▶ PROBLEMS TO WORK ON
A - In the bypass valve passage, how many secondary piston apertures make up each of the first and second sets?
B - Extend the bypass valve passage past its final sentence.

▶ SOURCE PASSAGE
------------

In use, the stop member 26 provides means for constraining the aforementioned moveable
components in addition to the downhole and uphole facing internal shoulders 16,18.
[0017] Appropriate pressure relief means 28 (for example, a burst disc, a pressure relief
valve, or a number of suitably sized nozzles) is provided in the bottom sub 8 so as
to allow the escape of fluid from the bore 14 when the static pressure therein increases
to a predetermined level. The fluid pressure within the bypass valve 2 may be thereby
retained within acceptable limits. In this way, undesirable damage to the bypass valve
2 and the associated string, particularly during an anchor setting operation, may
be avoided.
[0018] As mentioned above, a number of moveable components are retained within the bore
14 between the downhole and uphole facing internal shoulders 16,18. These components
include a primary piston 30, a primary compression spring 32, a primary piston extension
member 34, a secondary piston 36, and a secondary compression spring 38.
[0019] The primary piston 30 is generally cylindrical in shape and defines a primary piston
bore 40. The downhole portion of the primary piston 30 is provided with four laterally
extending piston apertures 42. The piston apertures 42 are similar to the body apertures
20 both in size and in arrangement. In addition to these apertures 42, the uphole
portion of the primary piston 30 is provided with a first set of secondary piston
apertures 44. These apertures 44 are equi-spaced about the longitudinal axis of the
bypass valve 2 and are arranged in a common plane perpendicular to said axis. Furthermore,
each of the secondary piston apertures 44 extends from the primary piston bore 40
in a downhole and radially outward direction. A generally central portion of the primary
piston 30 is provided with a second set of secondary piston apertures 46. The apertures
44,46 of the first and second sets are arranged about said longitudinal axis in an
identical manner and are identical in size. However, the second set of secondary piston
apertures 46 differs from the first set in that each aperture 46 of the second set
extends from the primary piston bore 40 in an uphole and radially outward direction.
The directions in which the secondary piston apertures 44,46 extend reduce the pressure
losses associated with a fluid flow through the bypass valve 2. Both said first and
second sets are comprised of the six secondary piston apertures. An alternative number
of apertures 44,46 may be used as appropriate.
[0020] The primary compression spring 32 is located downhole of the primary piston 30 and
abuts the uphole facing internal shoulder 18. The primary piston extension member
34 is located between the primary piston 30 and the primary compression spring 32.
The arrangement is such that the primary compression spring 32 presses the primary
piston extension member 34 into abutment with the primary piston 30 which is in turn
pressed uphole into abutment with the downhole facing internal shoulder 16.

------------

▶ SUPPLIED INFORMATION
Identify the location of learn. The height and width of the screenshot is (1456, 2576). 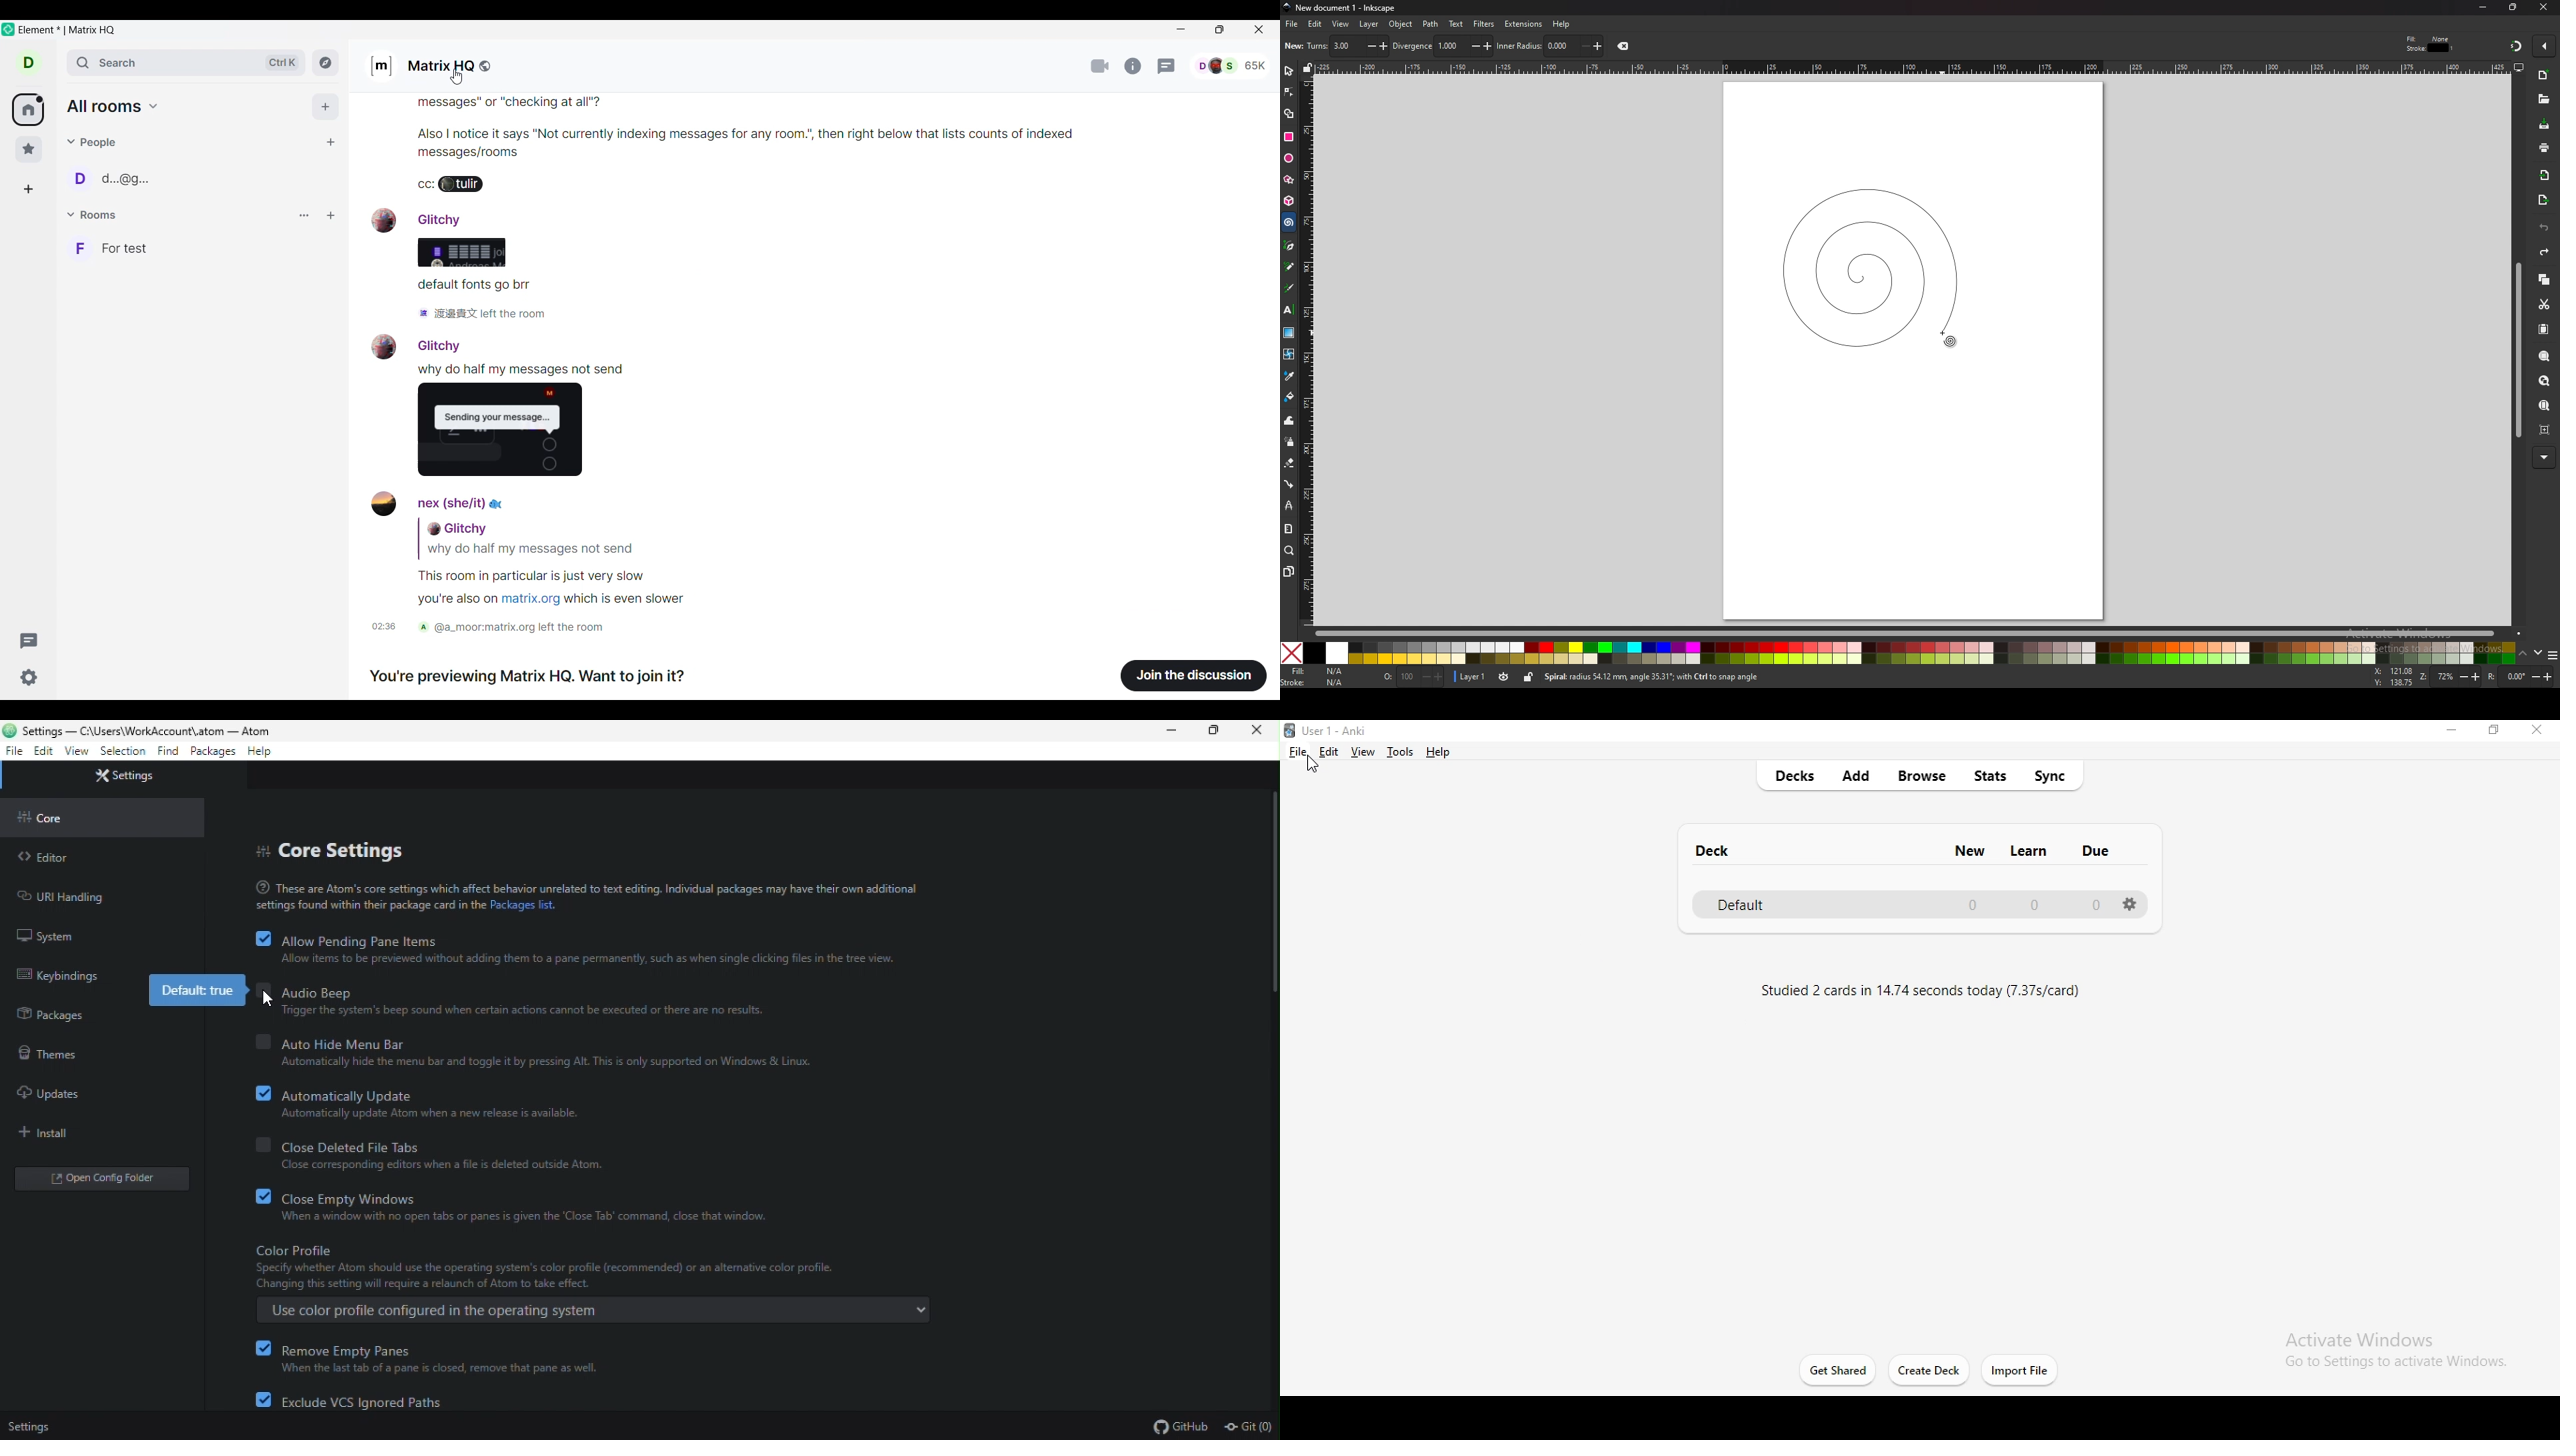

------------

▶ WRITTEN RESPONSES
A - Six.

B -
[0021] With the primary piston 30 pressed against the downhole facing internal shoulder
16 as shown in Figure 1, the bypass valve 2 is arranged in an unset configuration.
In this configuration, the primary compression spring 32 is sufficiently compressed
to prevent premature downhole movement of the primary piston 30. Furthermore, the
geometry of the primary piston 30 is such that, when positioned as shown in Figure
1 (i.e when the bypass valve 2 is in the unset configuration), the first set of secondary
piston apertures 44 is located adjacent the uphole region of body element recess 24,
the second set of secondary piston apertures 46 is located adjacent the downhole region
of the body element recess 24, and the piston apertures 42 are located adjacent the
body apertures 20.
[0022] In the unset configuration, the first and second sets of secondary piston apertures
44,46 provide fluid communication between the primary piston bore 40 and the body
element recess 24. Thus, fluid passing through the bypass valve 2 will tend to flow
both along the entire length of the primary piston bore 40 and also along a secondary
path which bypasses a central section of the bore 40. In following the secondary path,
a downhole flow of fluid passes from the primary piston bore 40 through the first
set of secondary piston apertures 44 and into an annular passage 48 defined by the
body element recess 24 and the external surface of the primary piston 30. Said fluid
then flows downhole through the annular passage 48 and back into the primary piston
bore 40 via the second set of secondary piston apertures 46.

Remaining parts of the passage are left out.